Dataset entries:
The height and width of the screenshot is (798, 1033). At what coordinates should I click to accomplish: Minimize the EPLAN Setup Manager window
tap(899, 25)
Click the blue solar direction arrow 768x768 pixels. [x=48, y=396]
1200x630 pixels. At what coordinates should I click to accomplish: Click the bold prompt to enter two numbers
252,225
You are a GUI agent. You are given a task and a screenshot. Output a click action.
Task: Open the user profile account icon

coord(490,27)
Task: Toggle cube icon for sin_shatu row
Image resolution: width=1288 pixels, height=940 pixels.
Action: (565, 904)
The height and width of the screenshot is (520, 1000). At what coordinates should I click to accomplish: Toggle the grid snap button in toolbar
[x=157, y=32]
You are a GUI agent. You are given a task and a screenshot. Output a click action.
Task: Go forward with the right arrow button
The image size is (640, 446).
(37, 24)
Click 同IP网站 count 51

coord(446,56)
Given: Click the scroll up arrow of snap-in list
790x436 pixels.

What the task asks: The data above should be reproduced in full and exactly.

Task answer:
The height and width of the screenshot is (798, 1033). At what coordinates should I click to accomplish: Minimize the EPLAN Setup Manager window
tap(899, 25)
Click the blue solar direction arrow 768x768 pixels. [x=48, y=396]
1200x630 pixels. At what coordinates should I click to accomplish: Click the bold prompt to enter two numbers
252,225
You are a GUI agent. You are given a task and a screenshot. Output a click action.
Task: Open the user profile account icon

coord(490,27)
Task: Toggle cube icon for sin_shatu row
Image resolution: width=1288 pixels, height=940 pixels.
Action: (565, 904)
The height and width of the screenshot is (520, 1000). At what coordinates should I click to accomplish: Toggle the grid snap button in toolbar
[x=157, y=32]
You are a GUI agent. You are given a task and a screenshot. Output a click action.
Task: Go forward with the right arrow button
The image size is (640, 446).
(37, 24)
Click 同IP网站 count 51

coord(446,56)
Given: Click the scroll up arrow of snap-in list
790x436 pixels.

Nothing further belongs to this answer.